# Challenges
A. From the forum thread on driving in the UK, copy the passage that begins at the words "My husband has" and stops after the words "think it's fun.".
B. Answer these questions from the forum thread on driving in the UK:
(i) On how many separate trips has one poster driven on the other side of the road?
(ii) What phrase does the poster whose husband drives in England and Scotland use to describe the experience?
(iii) What makes Scotland easier to drive in than England, according to the thread?

# Selected text
┏━━
My wife and I are taking a trip in Mid-September in the UK. Our question is how difficult is it to drive on the left. We take many driving vacations often covering 1500 miles in a week. We are just looking for a realistic evaluation of how successful we can be driving.
I tried it and wasn't very successful. My wife, on the other hand (no pun intended) does wonderfully.
I love it, and found it really easy to adapt to. I have driven on the other side of the road on five separate trips, sometimes alone, and had no problem. You might find it easier if you request an automatic rather than a manual transmission.
There was a similar question asked in this section of the Helpline recently entitled "Scary Driving in England?". It received many responses that you might find helpful. You may want to scroll down and look for it.
Thanks-the scary driving post is very helpful.
I have to completely agree with Nancy . Rented an automatic and took to it with relative ease . I would only add one other thing : if you have never driven a manual transmission before , this is neither the place or time to learn . Driving in rural Scotland is an absolute thrill !!!
We (hubby and I) refuse to even consider driving in Europe - especially the UK. The buses and trains are great and we use day-tour companies for things we want to see that we can't reach by public transport. Several reasons for this. 1- we don't want to learn how to drive on the 'other' side of the road (UK). Neither of us care to take the risk. 2- neither of us can drive a manual transmission. While automatics are available if you request in advance, they are scarce and we have heard of people 'reserving' them and then not getting them. Plus- hubby HATES to rent cars- period. He's also a bit paranoid about insurance, etc. 3- roads in the more scenic are narrow, winding, and in some places single track (more UK- than elsewhere - especially Scotland and Ireland). This is not just hearsay- we've ridden with friends who live in Scotland and on those day-tours. 4- we don't want to 'worry' with maps/gps, etc- just sit back and let someone else get us there. We like the fact that BOTH of us can relax and enjoy the scenery.
5- In the past, we have mostly used BritRail or Eurail passes- so we can do the 'stop when we want and get back on when we want' thing. We have total flexibility. This isn't to discourage you about driving. Do it if you like it. There are many here who seem to really enjoy it. We wouldn't.
My husband has really enjoyed driving in England and Scotland. I term it ten minutes of terror followed by weeks of joy. We always pay the extra to get automatic.
First of all, take the other's advice and reserve an automatic.... it costs more but is worth it. Scotland is easier to drive in than in England (less traffic) and Ireland (wider roads). You'll be a bit nervous driving on the 1st day, more confident the 2nd, and by the 3rd day you'll think it's fun.
┗━━
# Available data
┏━━
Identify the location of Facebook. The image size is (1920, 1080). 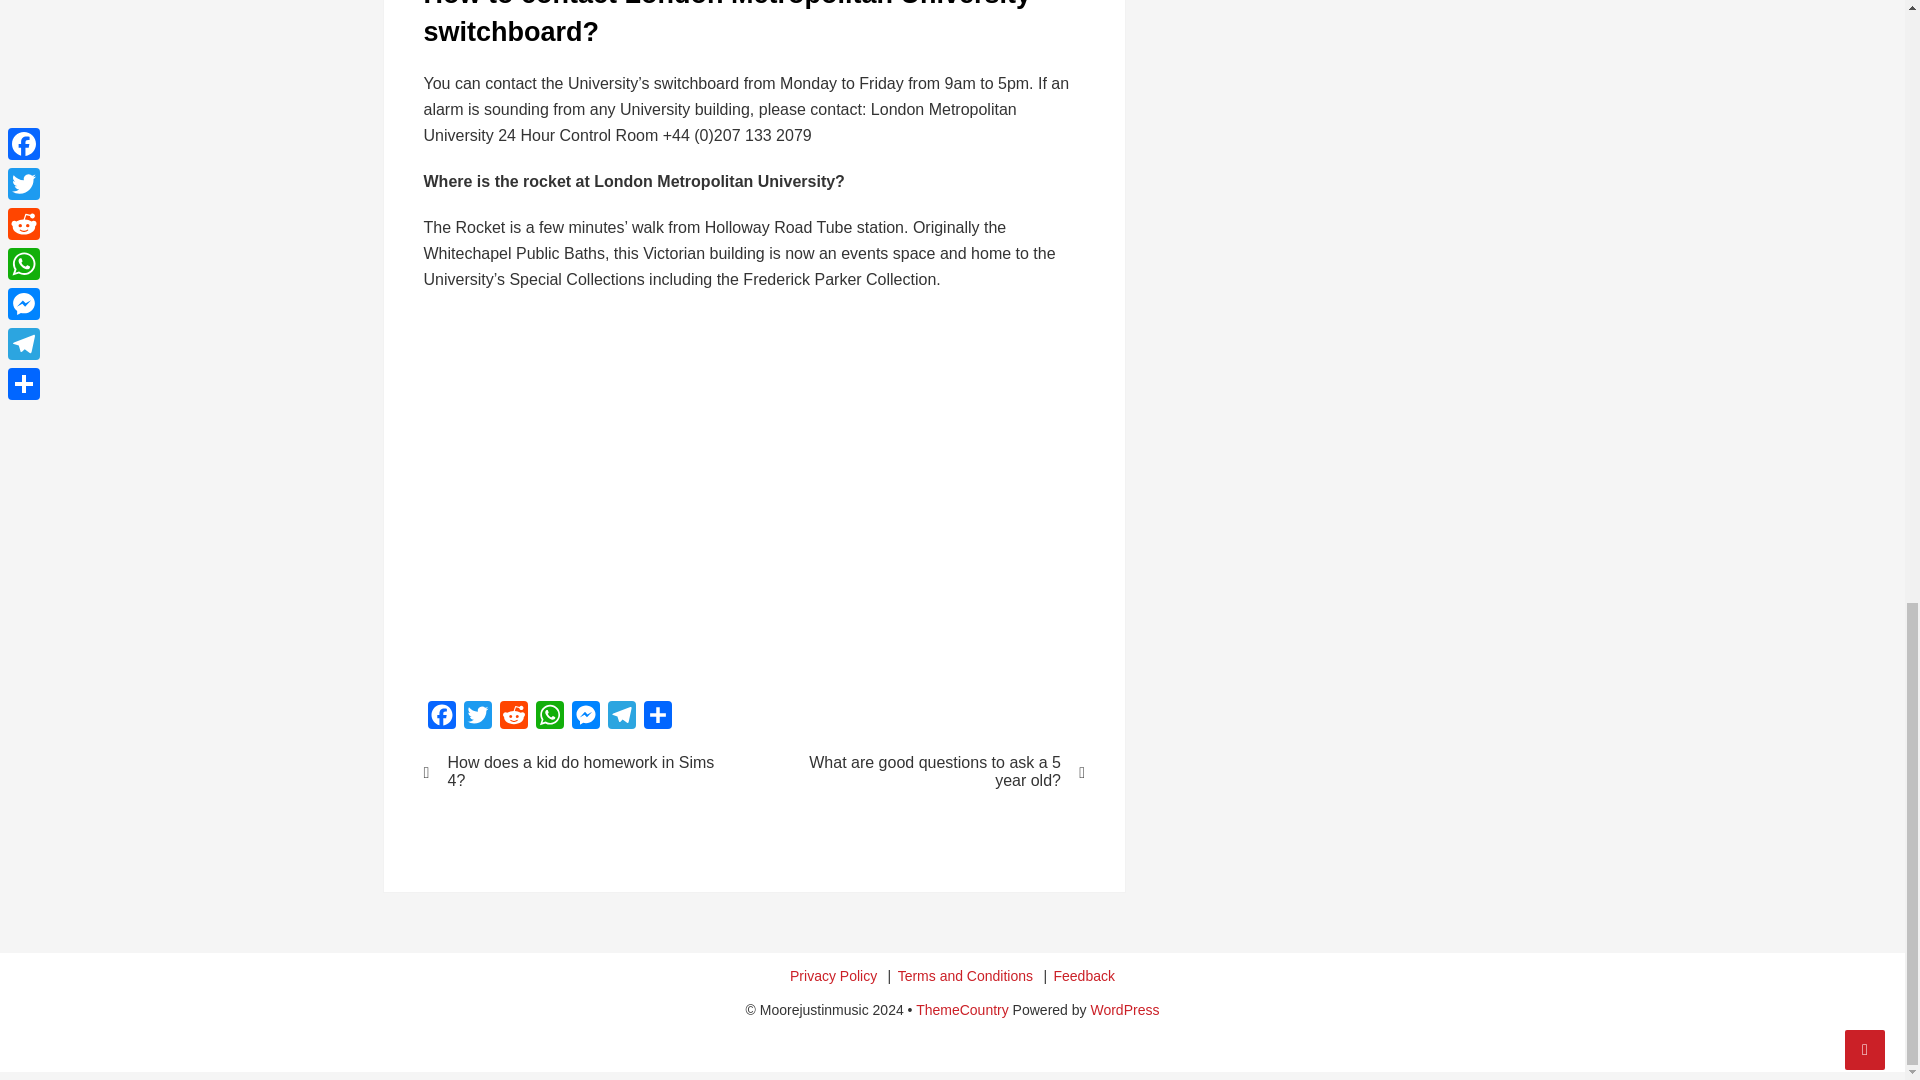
┗━━
# Answers for the tasks
A.
My husband has really enjoyed driving in England and Scotland. I term it ten minutes of terror followed by weeks of joy. We always pay the extra to get automatic.
First of all, take the other's advice and reserve an automatic.... it costs more but is worth it. Scotland is easier to drive in than in England (less traffic) and Ireland (wider roads). You'll be a bit nervous driving on the 1st day, more confident the 2nd, and by the 3rd day you'll think it's fun.

B.
(i) Five.
(ii) "ten minutes of terror followed by weeks of joy"
(iii) Less traffic.